Linearity refers to a linear relationship between two or more variables. Linear regression aims to predict the dependent variable value (\(y\)) based on a given independent variable (\(x\)). Therefore, linear regression finds out a linear relationship between \(x\) and \(y\).

With noisy data or multiple different measurements of \(y\) at a given value of \(x\), we may not be able to fit a function/curve that goes through all points exactly. Therefore, in linear regresssion the aim is to find a function that best approximates the data but does not necessarily go through all the points.

Simple linear regression#

Plotting the independent variable \(x\) on the x-axis and dependent variable \(y\) on the y-axis, linear regression gives us a straight line with equation:

\[y=b_0+b_1x,\]

where \(b_0\) is the intercept and \(b_1\) is the slope of the line. The \(x\) and \(y\) variables remain the same as the data points cannot change, however, the intercept (\(b_0\)) and slope (\(b_1\)) can be modified to obtain the most optimal value for the intercept and the slope. The linear regression algorithm fits multiple lines on the data points and returns the line that results in the smallest error. This may be achieved by minimising the sum of the squares of the differences to the data, known as a least squares approximation.

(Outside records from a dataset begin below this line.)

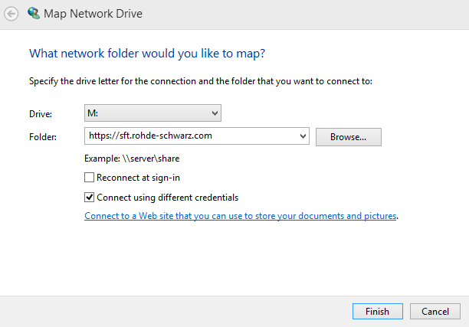Click the 'Specify the drive letter' instruction text
The width and height of the screenshot is (469, 327).
[200, 80]
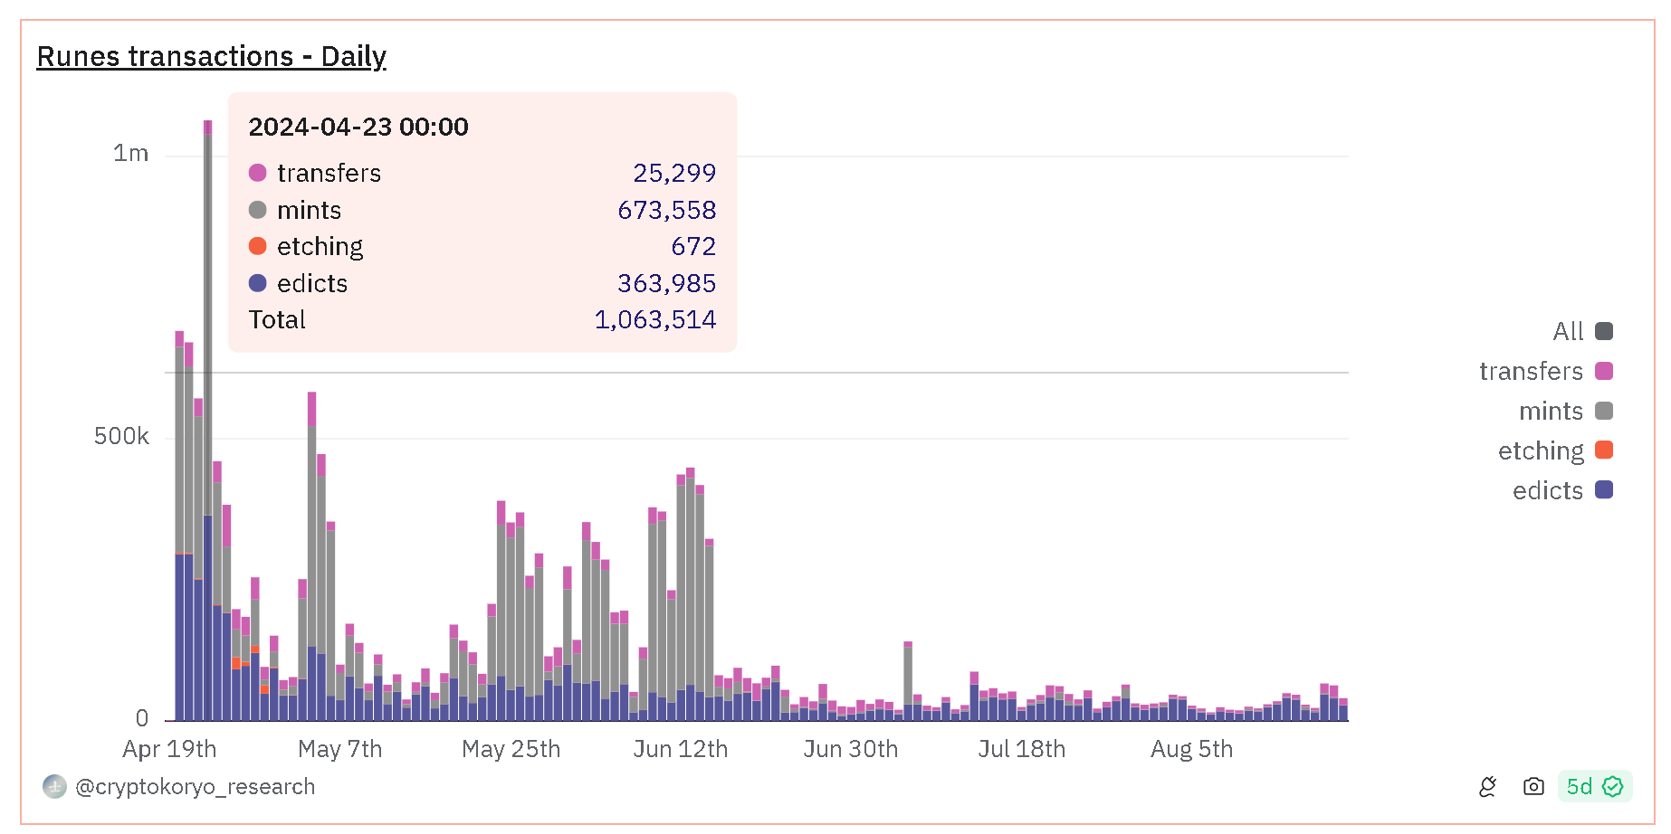The height and width of the screenshot is (834, 1671).
Task: Click the Apr 19th x-axis label
Action: pos(169,749)
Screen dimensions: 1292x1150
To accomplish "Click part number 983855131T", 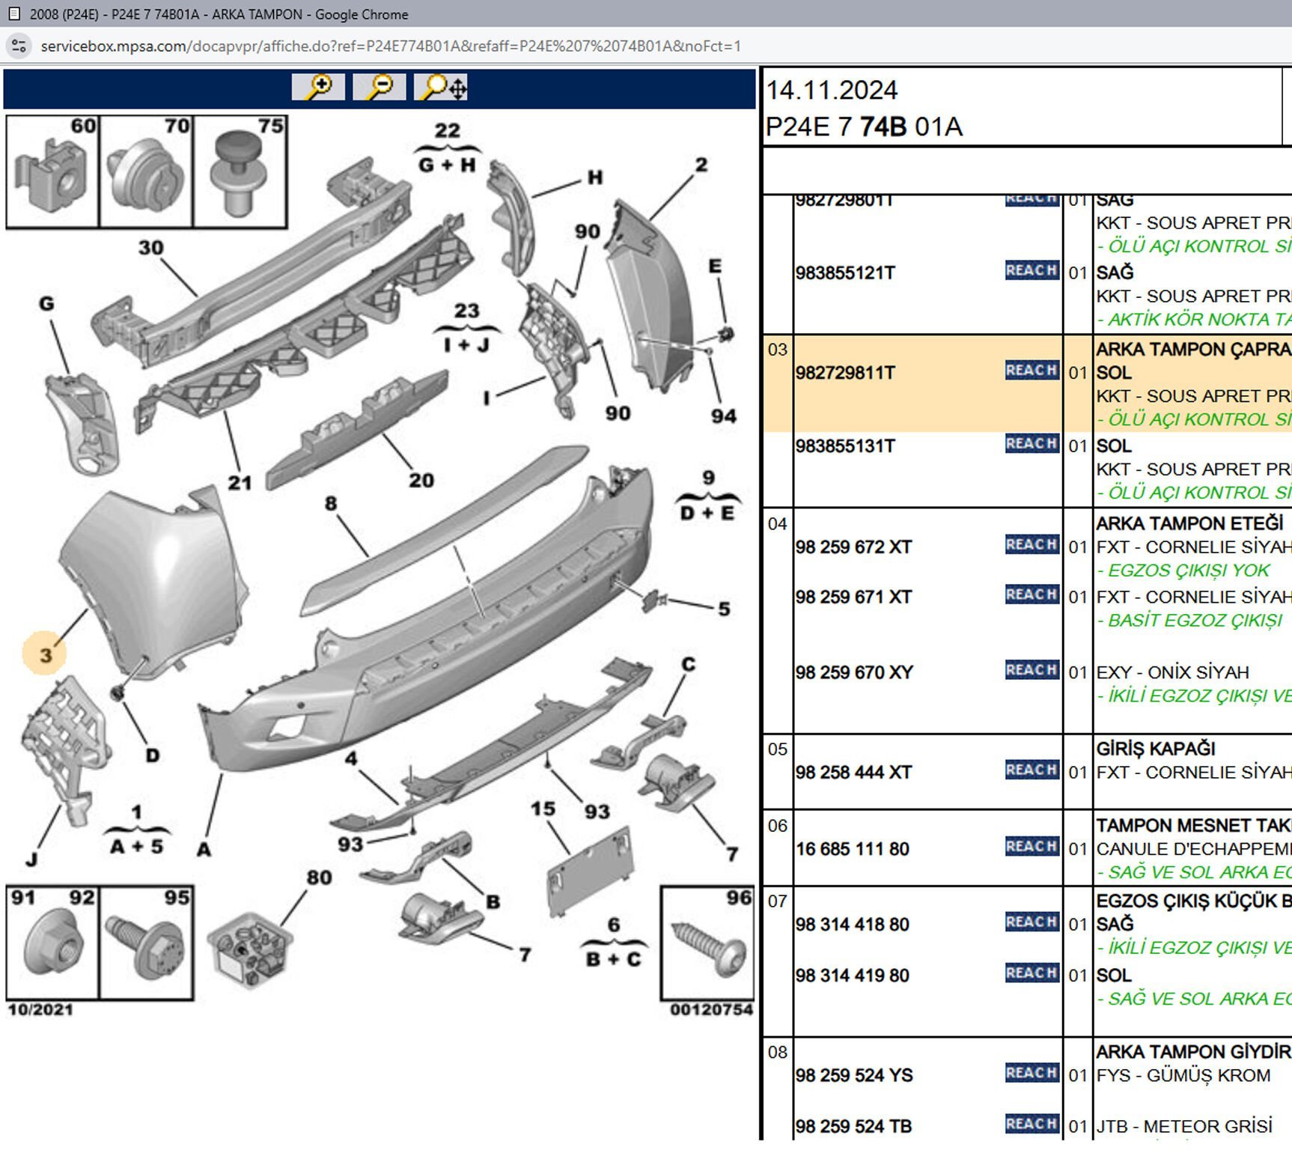I will [845, 446].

Figure 1: Plot of scatter points in 2D space (blue) and line that results in the least error (red).

Multiple linear regression#

This can be extended to multiple linear regression where there are more than two variables. In this scenario, the dependent variable is dependent upon several independent variables \(x= (x_1, …, x_n)\) where \(n\) is the number of variables. You can assume a linear relationship between \(x\) and \(y\) with the regression equation:

\[y=b_0+b_1x_1+b_2x_2+b_3x_3+…b_nx_n +\epsilon,\]

where \(b_0,b_1,...,b_n\) are the regression coefficients and \(\epsilon\) is the random error.

Root-mean-square error#

There are many methods to evaluate the performance of the linear regression algorithm. Two commonly used methods are the root-mean-square error (RMSE) and the coefficient of determination (\(R^2\) score).

RMSE is the square root of the sum of all errors squared divided by the number of values. The equation for the RMSE is:

\[RMSE=\sqrt{\frac{1}{n}\sum_{i=1}^{n} (\hat{y_i} - y_i)^2},\]

where \(\hat{y_1}, \hat{y_2}, ..., \hat{y_n}\) are the predicted values, \(y_1, y_2, ..., y_n\) are the observed values and \(n\) is the number of observations.

Coefficient of determination#

The coefficient of determinaion is a statistical measure of how close the data are to the linear regression line.

\[R^2 = \frac{\text{Explained variation}}{\text{Total variation}}.\]

\(R^2\) is therefore always between 0 and 100%. The higher the \(R^2\), the better the model fits the data.

\(R^2\) is defined as follows:

\[\begin{split}R^2 = 1-\frac{SS_r}{SS_t},\\\\\\ SS_r=\sum_{i=1}^{n} ({y_i} - \hat{y_i})^2,\\\\\\ SS_t=\sum_{i=1}^{n} ({y_i} - \bar{y_i})^2.\end{split}\]

\(SS_r\) is the sum of squared regression and represents the variation explained by the linear regression model.

\(SS_t\) is the sum of squared yotal and represents the total variation in the data.

\(y_1, y_2, ..., y_n\) are the observed values, \(\hat{y_1}, \hat{y_2}, ..., \hat{y_n}\) are the predicted values of \(y\), and \(\bar{y_1}, \bar{y_2}, ..., \bar{y_n}\) are the mean values of \(y\).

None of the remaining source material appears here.